In general, underlying mechanisms concern regions with multiple functions, for example ventral medial prefrontal cortex for individual identity, the self, and musical significance. There are lots of specific studies on such topics. Music therapy affects principles such as neuroplasticity or improve functional connectivity. And it also affects specific networking, for example music has an impact on the default mode network – creativity and re-organising of cognitive structures. We assume, on the basis of functional magnetic resonance imaging, that music therapy is efficient in reduction of psychotic symptoms – for example auditory hallucinations. This is well known in psychiatry due to interactive involvement of the anterior cingulate cortex, the angular gyrus, the insular cortex and the inferior frontal gyrus.

At the moment we try to find out why particularly aesthetic qualities, because it must sound well, and singing classes for patients are highly effective and play an important role.

Could you tell us more about the “Mastnak’s hypothesis” that you mentioned in your lecture? How does music therapy affect cognitive function in Alzheimer’s patients?

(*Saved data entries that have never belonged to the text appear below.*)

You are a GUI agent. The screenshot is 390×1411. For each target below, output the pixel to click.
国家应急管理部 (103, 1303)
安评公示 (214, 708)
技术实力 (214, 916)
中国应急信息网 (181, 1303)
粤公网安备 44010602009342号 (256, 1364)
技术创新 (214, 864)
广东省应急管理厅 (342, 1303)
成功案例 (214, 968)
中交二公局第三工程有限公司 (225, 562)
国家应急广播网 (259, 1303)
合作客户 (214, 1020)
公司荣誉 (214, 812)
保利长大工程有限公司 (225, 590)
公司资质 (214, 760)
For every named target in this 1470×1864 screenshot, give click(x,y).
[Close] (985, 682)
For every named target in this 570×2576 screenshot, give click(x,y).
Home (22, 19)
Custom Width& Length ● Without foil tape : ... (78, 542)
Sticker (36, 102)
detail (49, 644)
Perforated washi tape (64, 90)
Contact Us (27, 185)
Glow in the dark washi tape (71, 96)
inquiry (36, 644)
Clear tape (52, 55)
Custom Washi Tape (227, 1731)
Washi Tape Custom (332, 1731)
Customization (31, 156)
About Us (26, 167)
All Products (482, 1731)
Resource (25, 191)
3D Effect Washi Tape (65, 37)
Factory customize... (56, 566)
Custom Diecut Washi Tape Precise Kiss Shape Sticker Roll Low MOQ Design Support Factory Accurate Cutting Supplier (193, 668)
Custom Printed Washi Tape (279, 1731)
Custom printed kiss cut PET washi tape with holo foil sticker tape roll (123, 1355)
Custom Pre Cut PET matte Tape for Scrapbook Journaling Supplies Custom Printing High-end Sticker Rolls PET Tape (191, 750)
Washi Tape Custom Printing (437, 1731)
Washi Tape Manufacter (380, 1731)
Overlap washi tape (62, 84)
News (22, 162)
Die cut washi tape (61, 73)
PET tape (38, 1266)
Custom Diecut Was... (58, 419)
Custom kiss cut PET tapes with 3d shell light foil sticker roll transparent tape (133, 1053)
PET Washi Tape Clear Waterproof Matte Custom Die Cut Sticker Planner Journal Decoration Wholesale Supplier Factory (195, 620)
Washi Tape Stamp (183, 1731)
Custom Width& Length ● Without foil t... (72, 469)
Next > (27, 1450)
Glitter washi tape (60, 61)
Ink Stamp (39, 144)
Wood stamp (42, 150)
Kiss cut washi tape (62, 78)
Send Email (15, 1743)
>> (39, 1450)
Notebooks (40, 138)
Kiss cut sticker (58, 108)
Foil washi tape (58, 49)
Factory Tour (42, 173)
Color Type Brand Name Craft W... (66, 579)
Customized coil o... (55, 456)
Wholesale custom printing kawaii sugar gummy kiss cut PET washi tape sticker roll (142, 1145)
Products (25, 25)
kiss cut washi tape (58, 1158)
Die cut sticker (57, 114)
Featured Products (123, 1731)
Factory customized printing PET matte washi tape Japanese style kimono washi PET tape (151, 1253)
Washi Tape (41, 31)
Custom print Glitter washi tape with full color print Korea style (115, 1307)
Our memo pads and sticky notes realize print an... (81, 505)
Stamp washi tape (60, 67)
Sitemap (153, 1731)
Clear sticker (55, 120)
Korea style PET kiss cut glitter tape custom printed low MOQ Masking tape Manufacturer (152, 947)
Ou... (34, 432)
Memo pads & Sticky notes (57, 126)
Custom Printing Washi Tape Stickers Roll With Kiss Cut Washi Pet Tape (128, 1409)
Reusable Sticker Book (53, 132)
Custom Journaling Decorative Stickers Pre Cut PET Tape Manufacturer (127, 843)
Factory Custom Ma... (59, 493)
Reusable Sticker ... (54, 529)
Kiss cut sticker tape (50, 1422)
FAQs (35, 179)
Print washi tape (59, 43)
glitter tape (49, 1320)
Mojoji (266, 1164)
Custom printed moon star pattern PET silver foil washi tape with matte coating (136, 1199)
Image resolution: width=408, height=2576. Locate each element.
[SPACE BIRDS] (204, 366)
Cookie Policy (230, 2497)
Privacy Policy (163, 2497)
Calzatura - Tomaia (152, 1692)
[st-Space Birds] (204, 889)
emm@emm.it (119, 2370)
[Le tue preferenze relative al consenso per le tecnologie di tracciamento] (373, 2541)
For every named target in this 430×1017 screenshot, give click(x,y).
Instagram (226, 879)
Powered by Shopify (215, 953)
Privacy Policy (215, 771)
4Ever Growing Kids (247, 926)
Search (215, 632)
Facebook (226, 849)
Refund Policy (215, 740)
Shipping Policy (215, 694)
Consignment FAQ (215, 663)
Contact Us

Musical structures are extremely widespread in the brain and central nervous structures. For example, interaction with the speech system, the biographical system or social systems. Particularly in early stages, music can most probably activate non-affected networks that may compensate for specific cortical losses – which can lead in regaining speech competencies through association with well-known lyrics.

How does dancing affect amplitude of low frequency fluctuations and what does it mean for brain functions in patients with Parkinson disease – what motorics are improved by music therapy and how big is the benefit?

Concerning amplitude of low frequency, a Chinese study summarises: “Compared to the novices, ballroom dancers showed increased amplitude of low frequency in the left middle temporal gyrus, bilateral precentral gyrus, bilateral inferior frontal gyrus, left postcentral gyrus, left inferior temporal gyrus, right middle occipital gyrus, right superior temporal gyrus, and left middle frontal gyrus. The ballroom dancers also demonstrated lower amplitude of low frequency in the left lingual gyrus and altered functional connectivity between the inferior frontal gyrus and temporal, parietal regions”.

Concerning music-dance therapy in Parkinson we found that precise internal timing, for example supplementary motor cortex, is crucial for the internal management of movement, which can partly compensate for dysfunctions of basal ganglia due to dopamine loss. In general, we try from the perspective of medical epistemology to not only discover data-connections – for example fMRI and symptom reduction – but explore the quality of the mechanisms, which is – as we all know in medicine – a huge challenge.